**Selection**:

Graphite

Pencil Grades

Before we look at different brands of graphite pencils, it’s worth mentioning the grades of pencils. It would have been confusing as all hell if manufacturers called the differing grades dark, darker, darkest, darker still and light, lighter, lightest, superlight. So they came up with the number plus black/hard differentiation. Best explained in this simple diagram –

The left hand of the scale is the hardest leads, the harder 9H being the lightest. The right hand of the scale is the softer, blacker leads, giving dense, black cover. The darkest and softest being the 9B.

I hear tell of a 20 grade range made by Koh-i-Noor…but these are the things of myth and legend. Or are they?

Derwent Sketching and Onyx

There’s not much to criticize about Derwent’s chunky Sketching and Onyx range. They are fun to use, with broad sweeps of graphite, dark inky marks with deep shine and especially dark graphite in the Onyx collection.

The Sketching collection comes in 3 grades – HB, 2B and 4B all with a lightfast rating of 8. Derwent claim they are great for “Quick, bold stroke for freestyle sketching” and they are absolutely right.

The Onyx collection comes in 2 grades: Medium and Dark. Both are darker than a 9B graphite pencil, with dense, jet-black tones that can be controlled by pressure. They hold a fine point for a while and have a 4mm core.

 

 

 

Derwent Graphic

Derwent really spoil us artists don’t they?  This collection contains 24 pencils: 9B, 8B, 7B, 6B, 5B, 4B, 3B, 2B, B, HB, F, H, 2H, 3H, 4H, 5H, 6H, 7H, 8H and 9H. These pencils have

hexagonal barrels making them easy to grip and are all a high lightfast rating of 8. Every pencil you could want. Unless you like the Sketching and Onyx ranges too. And I do.

 

 

 

 

 

Caran D’Ache Technograph

These really look and feel like old-school pencils. The bright yellow livery takes me back 10 years to my school years. Ahem. What do you mean 30 years?!

**Given data**:

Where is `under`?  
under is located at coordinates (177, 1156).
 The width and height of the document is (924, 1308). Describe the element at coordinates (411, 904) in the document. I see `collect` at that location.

**Tasks and exercises**:
1. From the graphite pencil review, reproduce the passage that begins at the words "The Onyx collection comes" and stops after the words "a 4mm core.".
2. Answer these questions from the graphite pencil review:
(a) Which grade does the review call the lightest?
(b) In which grades does the Derwent Sketching collection come?
(c) What shape are the barrels of the Derwent Graphic pencils?
3. Pick up the graphite pencil review after its last sentence and continue it.

**Responses in order**:
1.
The Onyx collection comes in 2 grades: Medium and Dark. Both are darker than a 9B graphite pencil, with dense, jet-black tones that can be controlled by pressure. They hold a fine point for a while and have a 4mm core.

2.
(a) 9H
(b) HB, 2B and 4B
(c) Hexagonal

3.
These come in 12 degrees of hardness: 6B to 4H and are hexagonal barreled too. They are very, very light in your hand which I haven’t yet decided is a good thing. Yes, you feel free and can sketch as fast as you like, but I also like the feeling of a nice, solid pencil. It’s a personal thing I guess and the cores are great so I am just being picky.

 

Faber-Castell 9000

Matching the dark green of their coloured pencils, Faber-Castell’s 9000 range is housed exactly the same and the livery of the pencils match too. My tin comes in 12 degrees of 2H to 8B. I love these pencils – responsive, clean and black leads. The F pencil is my very favourite pencil – not because it shades well, blends well or anything like that, but simply because it gives a light, fine, confident line for drawing outlines that cover well with coloured pencil. It is Mr Reliable.

 

Staedtler Mars Lumograph 100

A lot of artists cite their love for these pencils and it surprised me at first. Staedtler is a name I associate with school days and reliable pencils and erasers. So to find so many artists using these in their artwork raised eyebrows.

They come in 16 degrees of hardness: 8B to 6H, though in this collection you get 19 pencils, you get duplicates of 6B, 4B and 2B. Their desirability is in the details: clear lines, break-resistant, subtle differentiation of shades, easy to sharpen, easy to erase and handsome livery. Plus they’ve got the coolest name. Lumograph. Cool.

 

Derwent Charcoal / Sketching Watersoluable / Natural Graphite

The Derwent Natural Graphite are nifty little squared blocks of solid graphite that resist rubbing off on your hand and making a mess. They come in 3 versions of which you get 2 sticks each: Hard, Medium and Soft. The Hard is maybe a little too hard and I found it difficult to get a good consistent line. But the Medium and the Soft are wonderfully responsive and smooth across what I consider quite rough, cold-pressed paper that I use for all my test swatches. They blend smoothly too. The square blocks mean that you can do detailed work with the corners and broad swatches with the edges. These are very good for sketching freely on a large scale project and just for having fun really.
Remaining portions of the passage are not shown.